- Family Law
- Dispute Resolution
Financial Empowerment and Mindfulness (Life Insurance)
Life Insurance provides a financial safety net for your family if a family member dies. Ensuring that your income is protected if the unthinkable happens is smart planning. The proceeds from life insurance can cover the mortgage payments, college tuition expenses and even funeral costs.
There are 2 main types of insurance; Term Life Insurance and Permanent Insurance (Whole, Universal and Variable Life Insurance). It is important to understand the differences between the 2 types of insurance so you can understand what type of policy, if any, will fit the needs of your family.
Term Life Insurance provides coverage for a certain period of time, so if a person who is covered dies within the term, the beneficiaries receive the payout.
The term is selected when the insurance is purchased. Common terms are 10, 20 or 30 years. Think about the term that is needed for your family. Do you need life insurance to replace your income over a certain period of time? For example, when your children have graduated college and are supporting themselves, you may no longer need life insurance.
Permanent Life Insurance
Whole Life Insurance is the most used type of Permanent Life Insurance. Whole Life Insurance provides life-long coverage and includes an investment component, called cash value. The cash value grows tax – deferred, which means that you do not pay taxes on the gains while they are accumulating.
You can also borrow money against the cash value, but if you do not repay the loan(s) with interest, the death benefit will be reduced.
You can also surrender the policy, which means cancel the policy, and you will receive the accumulated cash value, but you will no longer have life insurance coverage from this policy.
Typically, the premiums for Whole Life Insurance policies remain the same but they are more expensive than Term Life Insurance policies because they are designed like a savings account.
Whole Life Insurance may be the right vehicle for you if you have a child with special needs to provide care after you are gone.
Best Practices for Couples:
[The advanced check list illustrates the level of detail that begins to be explored when prepping in a divorce proceeding]
Do you or your spouse own a life insurance policy?
Who is the Owner?
Who is the insured?
What type of policy (term or whole) is it?
If it is a term policy, what is the term and when does the term expire? What is the annual premium?
What is the death benefit amount?
Who are the beneficiaries (the people who receive the money upon death)?
What is the life insurance company that is providing the life insurance?

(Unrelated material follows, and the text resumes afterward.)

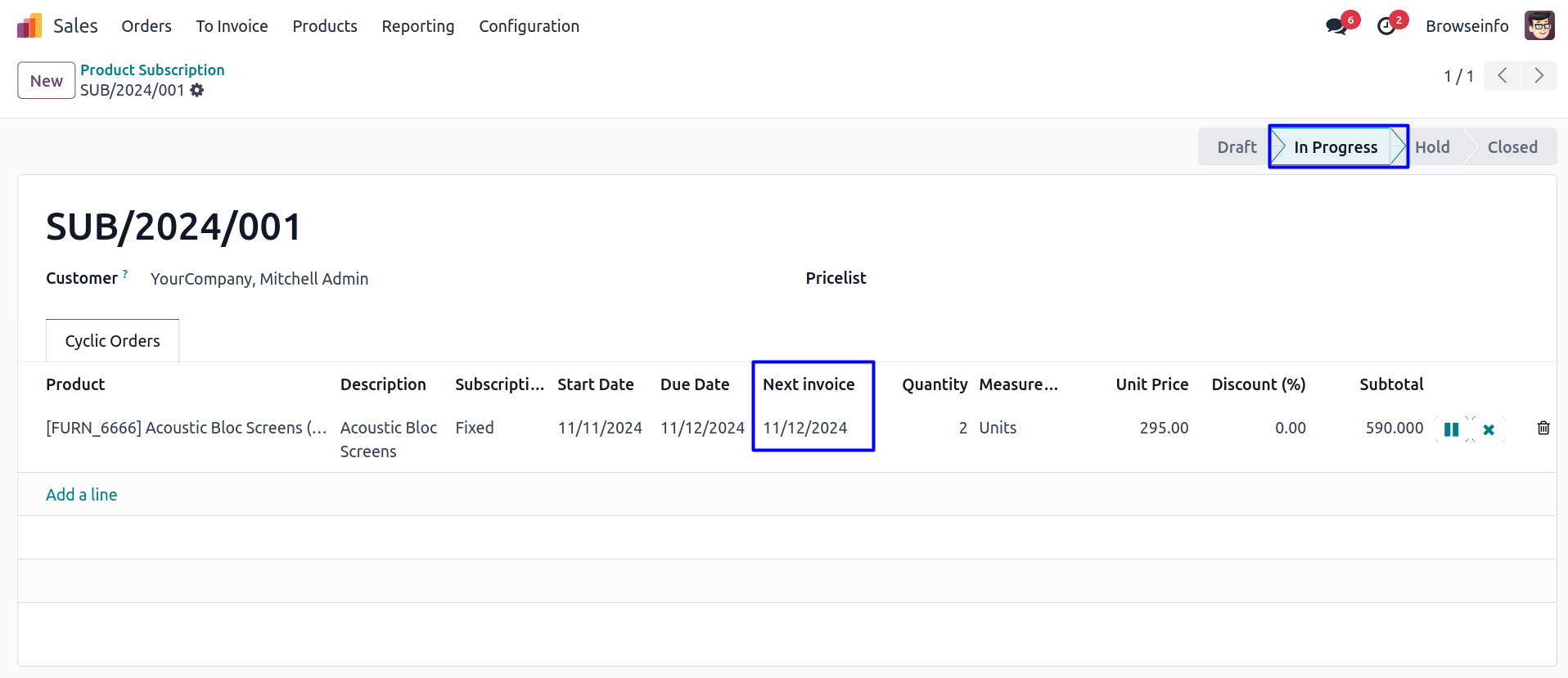Select the Cyclic Orders tab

Do you have an insurance agent who assisted with the purchase of the life insurance?
If so, what is their name and contact information?
Do you know how to access the actual life insurance policy?
Do you know where the premium bill is sent?
Do you know the deadline that the premium payment is due?
DIVORCE RELATED TIP: A spouse is not permitted to cancel a life insurance policy once a divorce proceeding is commenced. Also, there may not be any change to the beneficiary status of any life insurance policy once a divorce has started. It is important to know not only what life insurance exists when a divorce action is commenced, but the amount of the death benefit and the list of beneficiaries.